Which leads me back to BTS- These shows are addicting, as I mentioned earlier. And its because in these shows you laugh and cry for them. Every single episode. They have struggled to get there. The members gloss over their struggles most of the time with jokes and smiles, but occasionally you can see behind the vale, the mask, to almost see the real struggle, the real them. It might be fun times for them, but it also helps them to become better people. On the show they are always encouraged to explore, embrace their youth, their lives. It has them be introspective and grateful. More than most human beings I have ever met.
I wish I had that kind of support in my life. To guide me and encourage me, recommending or forcing me to do what is good for me. Its kind of like what parents do, but really, once you move away from home, you don’t get it as much. Its like having a role model, or mentor. That is really lucky, and very special to have.
The shows encourage me to be introspective (as this days blog makes evident); to want to be the best I can be, just like the guys are striving to be the best they can be. Encourages one to go out and grasp what we want. To travel, do activities, have fun, and to live. Make a difference. And all of us want to, in the end, be happy and spend each day with Joy, while embracing the moment. If only we could.
Korean Restaurant
On Tuesday I took my foster child Zoey to have Korean food for the first time. Zoey is obsessed, as are almost all teenyboppers are with all things KPop. So what better way to get her to know a culture than by their food.
Unfortunately Zoey is not as adventurous with food as I am. She chose the chicken katsu. Which is a chicken cutlet that has been hammered flat battered and fried in panko crumbs.
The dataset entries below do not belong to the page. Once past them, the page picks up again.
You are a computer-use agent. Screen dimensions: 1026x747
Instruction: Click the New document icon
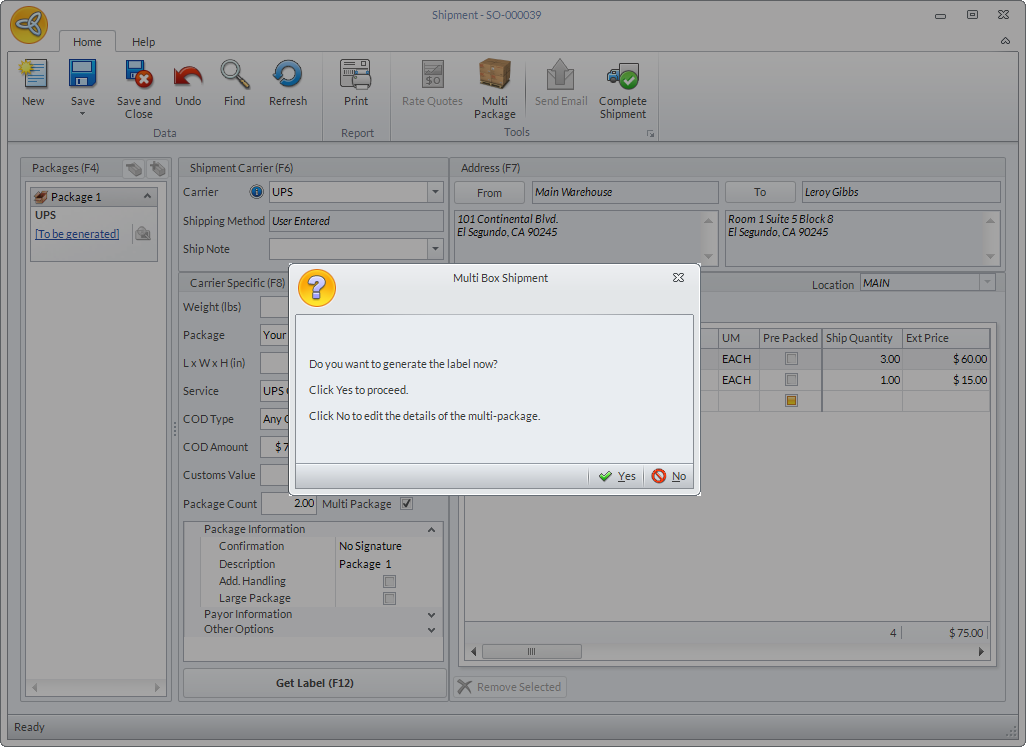[x=33, y=76]
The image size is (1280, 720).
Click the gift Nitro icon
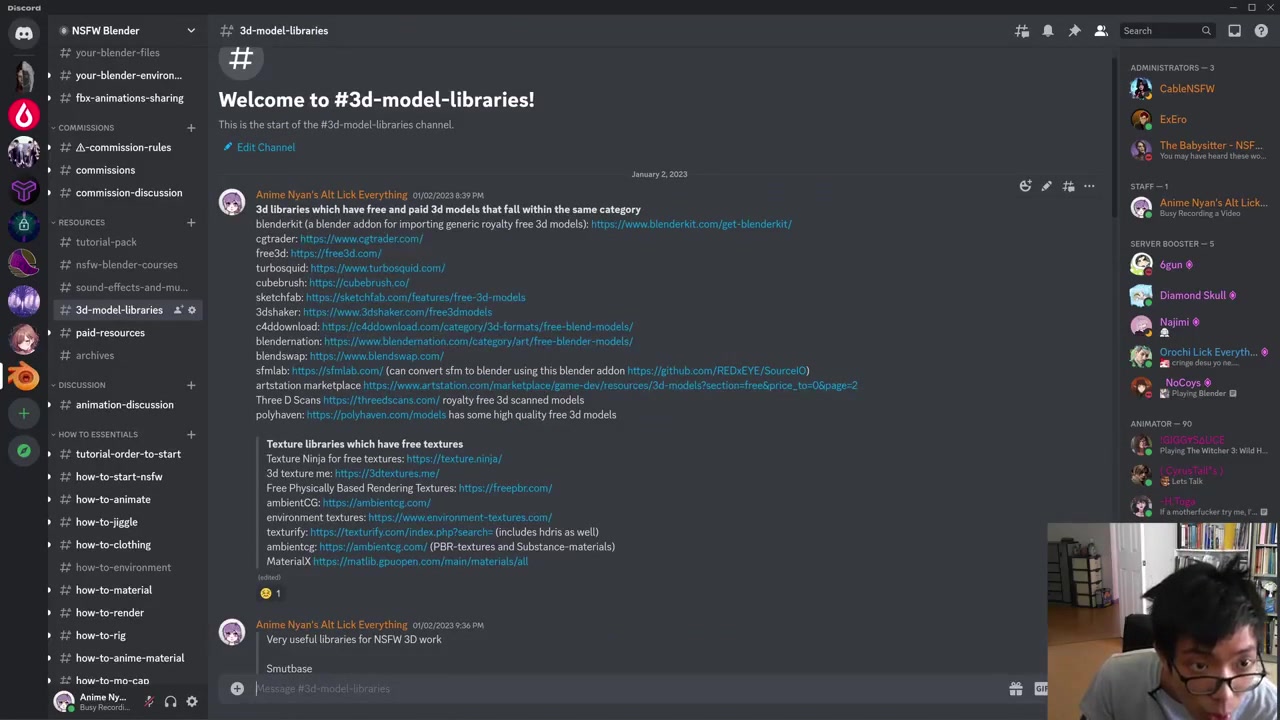point(1015,689)
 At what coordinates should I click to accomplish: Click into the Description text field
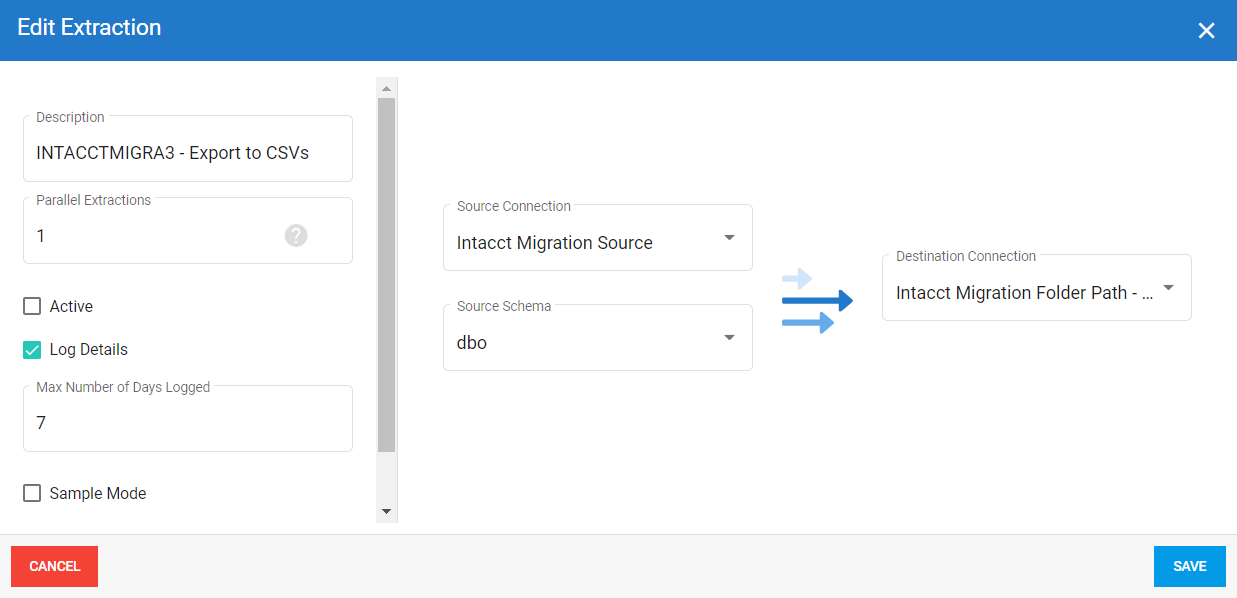(187, 154)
It’s primarily a Japanese dish in origin. I chose what is one her favorite Kpop group BTS’ food: Kimchi stew.
https://www.kworldnow.com/5-favorite-bts-foods-that-you-might-enjoy/
Regardless of what dish you choose you are given about 5 different sides on little plates. Pickled daikon, black bean in soy sauce and sesame seeds, squid in a garlic chili sauce were for me the most memorable.
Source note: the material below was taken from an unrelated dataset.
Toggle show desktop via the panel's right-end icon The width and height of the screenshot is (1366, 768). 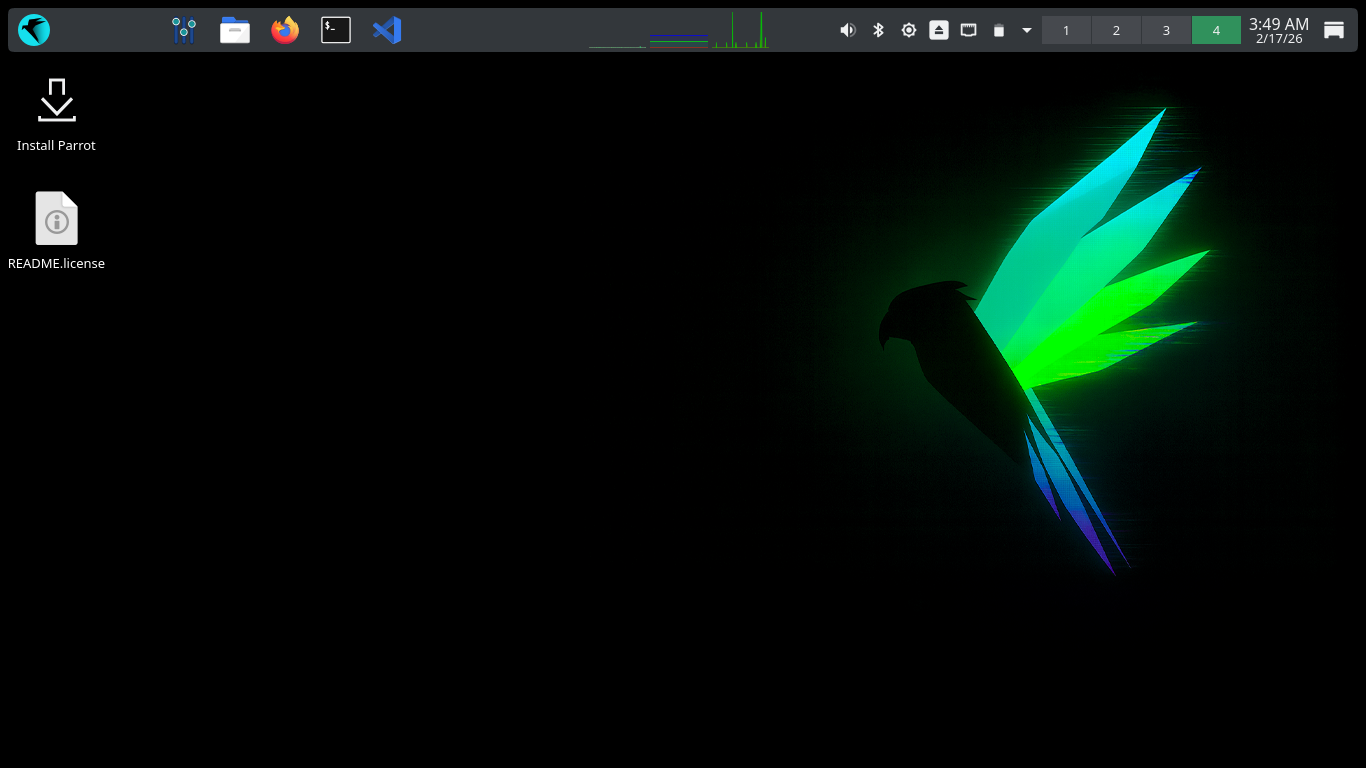click(1333, 30)
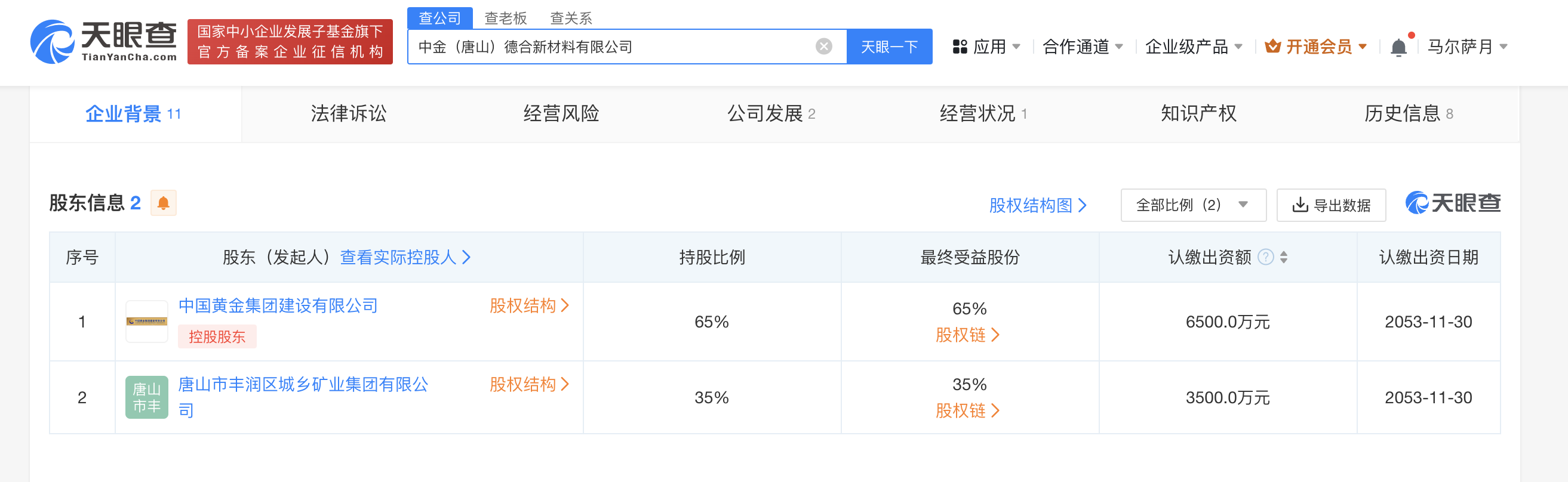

Our dishes come, Zoeys with rice and salad and mine just with rice. They give her a fork because her skills with chopsticks are primarily at the stabbing stage. Mine though not exceptional can at least pick up most items.
The kimchi stew is a red soup with cabbage, pork and a few rice cakes. I essentially eat all the items out of the stew over the rice with my chopsticks. Afterwards I attempt the broth with the long handled teaspoon I was provided.I’m not sure if this is the correct way to eat the stew and the spoon was an interesting change.
Zoey spent most of our time there watching music videos of kpop groups on their TVs. Overall it was good food and Zoey and I tried something new.